*What is needed:*
The full listing, exactly as written and with no images, is the expected output.

*Provided information:*

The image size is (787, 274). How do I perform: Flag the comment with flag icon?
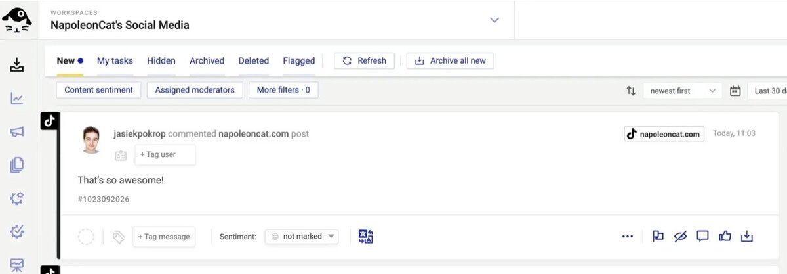(658, 237)
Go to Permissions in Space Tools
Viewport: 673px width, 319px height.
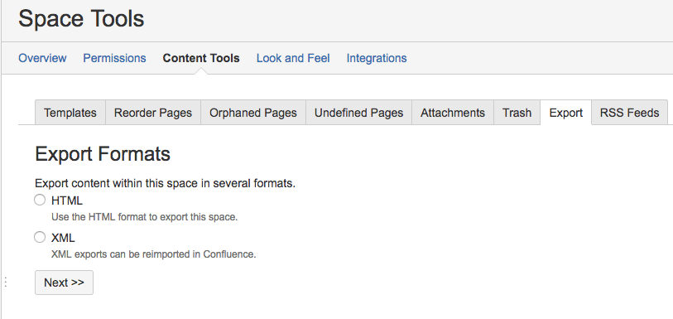[114, 58]
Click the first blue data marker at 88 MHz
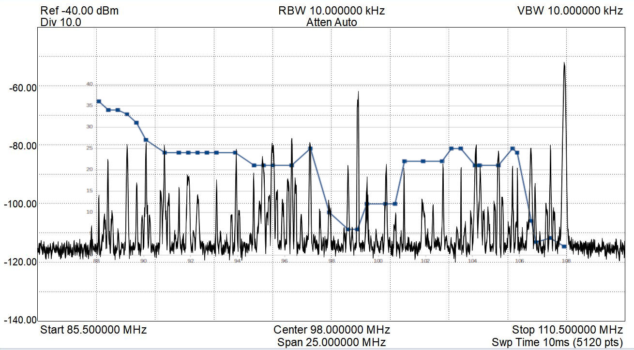 coord(99,102)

*Solution for this task:*
The image size is (787, 274). How do I perform: Flag the comment with flag icon?
(658, 237)
Go to Permissions in Space Tools
Viewport: 673px width, 319px height.
[114, 58]
Click the first blue data marker at 88 MHz
 coord(99,102)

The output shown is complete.